Apache ZooKeeper is a highly available service for maintaining small amounts of coordination data, notifying clients of changes in that data, and monitoring clients for failures. The implementation of automatic HDFS failover relies on ZooKeeper for the following things:
* **Failure detection** - each of the NameNode machines in the cluster
maintains a persistent session in ZooKeeper. If the machine crashes, the
ZooKeeper session will expire, notifying the other NameNode that a failover
should be triggered.
* **Active NameNode election** - ZooKeeper provides a simple mechanism to
exclusively elect a node as active. If the current active NameNode crashes,
another node may take a special exclusive lock in ZooKeeper indicating that
it should become the next active.
The ZKFailoverController (ZKFC) is a new component which is a ZooKeeper client which also monitors and manages the state of the NameNode. Each of the machines which runs a NameNode also runs a ZKFC, and that ZKFC is responsible for:
* **Health monitoring** - the ZKFC pings its local NameNode on a periodic
basis with a health-check command. So long as the NameNode responds in a
timely fashion with a healthy status, the ZKFC considers the node
healthy. If the node has crashed, frozen, or otherwise entered an unhealthy
state, the health monitor will mark it as unhealthy.
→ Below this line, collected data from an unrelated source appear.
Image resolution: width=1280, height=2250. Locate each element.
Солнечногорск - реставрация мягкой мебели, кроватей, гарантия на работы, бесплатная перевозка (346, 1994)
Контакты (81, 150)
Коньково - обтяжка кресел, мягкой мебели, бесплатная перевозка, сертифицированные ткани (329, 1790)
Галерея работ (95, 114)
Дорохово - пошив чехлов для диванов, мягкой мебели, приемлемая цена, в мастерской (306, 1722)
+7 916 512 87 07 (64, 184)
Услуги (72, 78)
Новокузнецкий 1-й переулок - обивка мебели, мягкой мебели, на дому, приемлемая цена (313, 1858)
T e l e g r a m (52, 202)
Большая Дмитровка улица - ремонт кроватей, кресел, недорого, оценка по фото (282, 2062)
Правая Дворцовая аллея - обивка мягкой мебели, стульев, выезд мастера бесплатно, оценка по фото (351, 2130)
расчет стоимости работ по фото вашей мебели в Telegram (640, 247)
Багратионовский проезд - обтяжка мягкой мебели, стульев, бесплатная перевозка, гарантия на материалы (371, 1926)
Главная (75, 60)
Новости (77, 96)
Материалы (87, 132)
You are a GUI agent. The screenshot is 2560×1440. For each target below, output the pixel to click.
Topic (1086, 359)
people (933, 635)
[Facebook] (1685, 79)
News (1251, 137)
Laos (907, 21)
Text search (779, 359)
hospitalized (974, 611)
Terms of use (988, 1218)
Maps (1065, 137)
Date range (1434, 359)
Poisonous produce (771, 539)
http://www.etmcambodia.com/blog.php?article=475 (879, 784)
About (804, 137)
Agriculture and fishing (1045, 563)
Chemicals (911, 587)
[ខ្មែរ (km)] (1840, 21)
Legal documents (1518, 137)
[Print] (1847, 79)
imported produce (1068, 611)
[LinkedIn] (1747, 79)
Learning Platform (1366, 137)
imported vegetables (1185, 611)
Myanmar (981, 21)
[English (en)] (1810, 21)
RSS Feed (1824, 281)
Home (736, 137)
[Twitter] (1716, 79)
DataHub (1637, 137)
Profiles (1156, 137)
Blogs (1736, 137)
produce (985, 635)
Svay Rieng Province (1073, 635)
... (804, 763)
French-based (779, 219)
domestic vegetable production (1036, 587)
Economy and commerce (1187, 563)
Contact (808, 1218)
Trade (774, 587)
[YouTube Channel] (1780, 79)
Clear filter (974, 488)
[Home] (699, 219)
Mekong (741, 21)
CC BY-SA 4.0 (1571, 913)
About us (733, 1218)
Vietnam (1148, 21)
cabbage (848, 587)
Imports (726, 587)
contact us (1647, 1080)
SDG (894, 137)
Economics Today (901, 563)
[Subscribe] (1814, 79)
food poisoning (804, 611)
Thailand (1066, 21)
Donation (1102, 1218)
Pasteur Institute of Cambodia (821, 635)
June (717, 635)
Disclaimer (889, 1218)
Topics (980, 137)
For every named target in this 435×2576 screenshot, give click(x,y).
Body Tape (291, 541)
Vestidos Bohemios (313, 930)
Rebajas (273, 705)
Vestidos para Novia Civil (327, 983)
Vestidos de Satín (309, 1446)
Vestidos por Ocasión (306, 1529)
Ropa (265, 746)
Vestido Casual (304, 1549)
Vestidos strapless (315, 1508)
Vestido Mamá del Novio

* **ZooKeeper session management** - when the local NameNode is healthy, the
ZKFC holds a session open in ZooKeeper. If the local NameNode is active, it
also holds a special "lock" znode. This lock uses ZooKeeper's support for
"ephemeral" nodes; if the session expires, the lock node will be
automatically deleted.
* **ZooKeeper-based election** - if the local NameNode is healthy, and the
ZKFC sees that no other node currently holds the lock znode, it will itself
try to acquire the lock. If it succeeds, then it has "won the election", and
is responsible for running a failover to make its local NameNode active. The
failover process is similar to the manual failover described above: first,
the previous active is fenced if necessary, and then the local NameNode
transitions to active state.
For more details on the design of automatic failover, refer to the design document attached to HDFS-2185 on the Apache HDFS JIRA.
### Deploying ZooKeeper
In a typical deployment, ZooKeeper daemons are configured to run on three or five nodes. Since ZooKeeper itself has light resource requirements, it is acceptable to collocate the ZooKeeper nodes on the same hardware as the HDFS NameNode and Standby Node. Many operators choose to deploy the third ZooKeeper process on the same node as the YARN ResourceManager. It is advisable to configure the ZooKeeper nodes to store their data on separate disk drives from the HDFS metadata for best performance and isolation.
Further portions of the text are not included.